Abstract 479: Novel specific PKM2 inhibitor, compound 3h, induces apoptotic and autophagic cell death through Akt/mTOR signaling pathway in prostate cancer cells

Abstract

Abstract Pyruvate kinase M2 (PKM2) is a key enzyme involved in the regulation of glycolysis. Although PKM2 is overexpressed in various tumor tissues, its functional role in cancer chemotherapy remains unclear. In this study, we investigated the anticancer activity of novel PKM2 inhibitors in the regulation of cell metabolism and its associated pathways in prostate cancer cells. To evaluate the molecular basis of specific PKM2 inhibitors, the interactions of compounds 3h and 3K with the PKM2 protein were assessed via molecular docking. We found that, compared to compound 3K, compound 3h exhibited a higher binding affinity for PKM2. Moreover, compound 3h significantly inhibited the pyruvate kinase activity and PKM2 expression.
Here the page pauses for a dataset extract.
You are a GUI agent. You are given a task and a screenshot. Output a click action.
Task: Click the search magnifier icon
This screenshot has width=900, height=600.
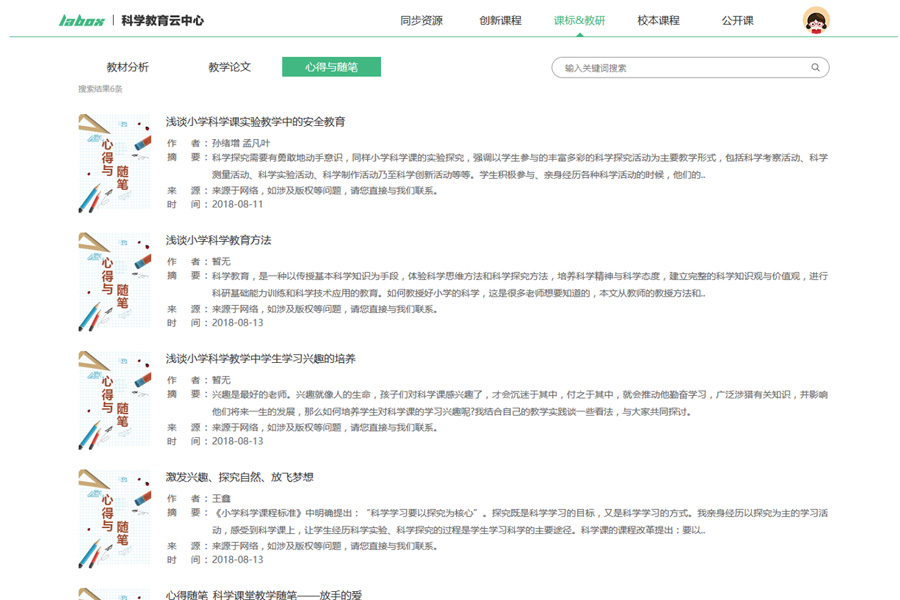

Cytotoxicity and colony formation assays revealed the potent anticancer activity of compound 3h against LNCaP cells. Compound 3h significantly increased the apoptotic and autophagic cell death in LNCaP cells. In addition, compound 3h induced AMPK activation along with the inhibition of mTOR/p70S6K pathway. Furthermore, compound 3h significantly inhibited glycolysis and mitochondrial respiration, as determined by analyzing extracellular acidification rate (ECAR) and oxygen consumption rate (OCR) production. Our results revealed that compound 3h caused apoptotic and autophagic cell death by inhibiting cancer cell metabolism in LNCaP cells. Therefore, blocking glycolytic pathways using specific PKM2 inhibitors can be used to target cancer cell metabolism in PKM2-overexpressed prostate cancer cells. Citation Format: Chunxue Jiang, Tian Zheng, HwaYoung Cha, Hyung Sik Kim. Novel specific PKM2 inhibitor, compound 3h, induces apoptotic and autophagic cell death through Akt/mTOR signaling pathway in prostate cancer cells [abstract]. In: Proceedings of the American Association for Cancer Research Annual Meeting 2023; Part 1 (Regular and Invited Abstracts); 2023 Apr 14-19; Orlando, FL. Philadelphia (PA): AACR; Cancer Res 2023;83(7_Suppl):Abstract nr 479.